Michael Berkens says
As we sit today .com is at 110,759,851
It crossed 100 million for the 1st time on august 22
http://www.thedomains.com/2013/08/27/breaking-com-domain-name-regsitration-top-110-million-mark-for-the-1st-time/
George Kirikos says
Go back and check the .XXX registry’s claims as to reservations before launch….ICM Registry had claimed to have over 500,000 of them in March 2011, months before they went live.
Anunt says
i applied for Rick.blog, Ricks.blog…how much u going to pay me rick and do u prefer rick.blog or ricks.blog
Anunt says
i applied for Rick.blog, Ricks.blog … how much u going to pay me rick and do u prefer rick.blog or ricks.blog
accent says
A $50 Million ad spend gathers 3 million pre-registrations?
That would be at a cost of $16.67 EACH??? For pre-registrations?
Michael Berkens says
If the $50M figure is accurate from what I’ve heard I think the spend it actually higher but again unconfirmed i’d rather go lower than higher
now the also are getting all the pre-registrants info email phone address and of course the company sells a lot of things including domains, hosting, web site building and is part of the parent company which owns Sedo, but yes it cold be a $20 or more per registrant acquisition cost
Anunt says
most people will use godaddy…
godaddy will do a new gTLDs Super Bowl ad…
i like godaddy…
accent says
MB: ” a $20 or more per registrant acquisition cost”
Per lead, these are not sales. So that $20 could work out to many times that much per sale.
cmac says
if its a fake counter then then whole thing is meaningless.
Tom Gilles says
Obviously I can’t say definitively that it’s fake. But based on my own experience, at least one in 7 pre-registrants attempt to pre-register their sld in every available extension.

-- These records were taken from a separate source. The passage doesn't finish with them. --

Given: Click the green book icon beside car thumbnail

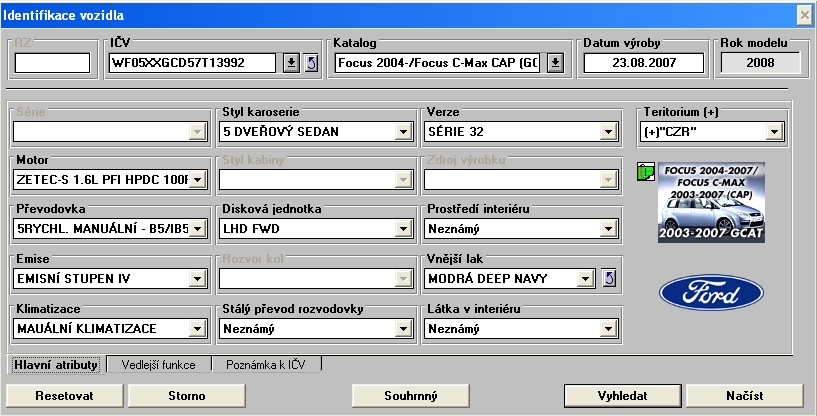Looking at the screenshot, I should click(645, 175).

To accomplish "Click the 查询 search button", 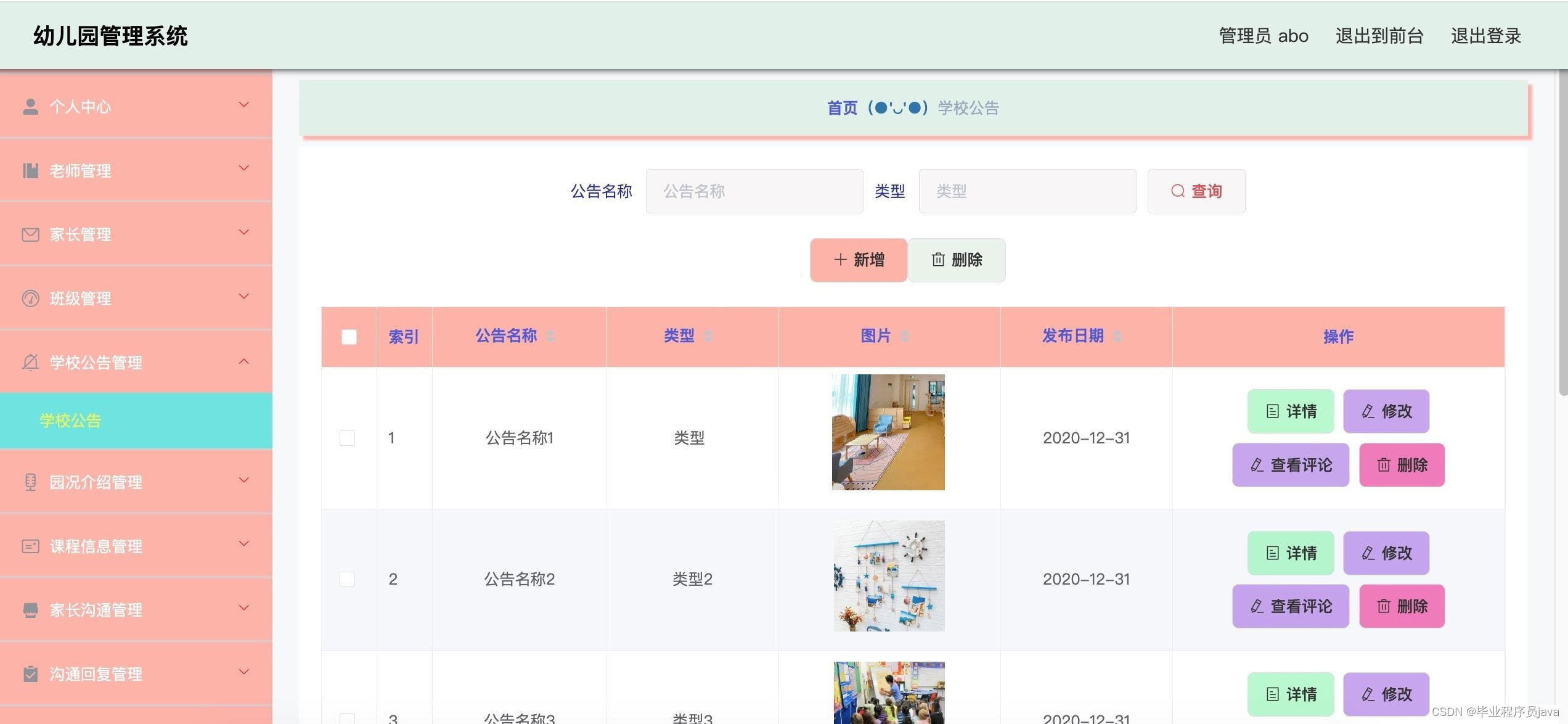I will pyautogui.click(x=1196, y=191).
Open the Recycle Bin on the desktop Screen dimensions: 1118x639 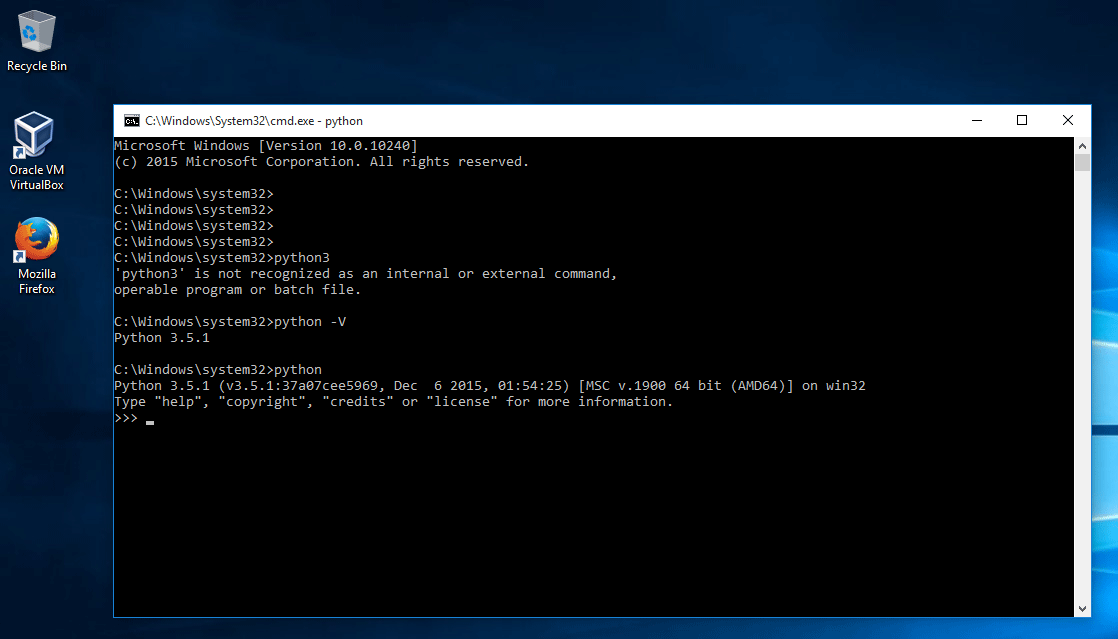click(36, 30)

If they have spent 50 million though, 3 million pre-regs doesn’t sound unreasonable.
The pattern of their counter just doesn’t seem natural to me. Maybe they have a filtering system so those types of mass registrations aren’t counted.
bnalponstog says
This is fantastic news for my semi-pronounceable quad premium LLLLL.me domain!!!
Michael Berkens says
Yes per lead would be more accurate
Michael Berkens says
George
I think the number was higher than 500K for pre-registrations for .XXX, I’m still looking for some old emails
However in complete fairness I know that .XXX did accept multiple pre-reservation applications for .XXX so there could have been 100,000 pre-registrations for sex.xxx for example, 1and1.com is only accepting 1 reservation per domain
SowDomain says
252 million took 18-20 years roughly at a rate of 14 million a year if we divide it by 18 years. But during the initial years I believe registrations were not much and by that token new-gTLDs may be at favorable point. Over the short run it may perhaps not be able to break the record of today’s figure of 252m for TLDs and ccTLDs but it’s worth to notice that some of these generics may beat the records of some pre-existing TLDs & ccTLDs.
George Kirikos says
Mike: They told Kevin at DomainIncite that their count was for unique domains, see:
http://domainincite.com/3949-xxx-reservations-pass-half-a-million
“ICM tells me that these are all requests for unique domains, not counting duplicates, and that over 100,000 requests were not added because they did not appear to come from legit sources.”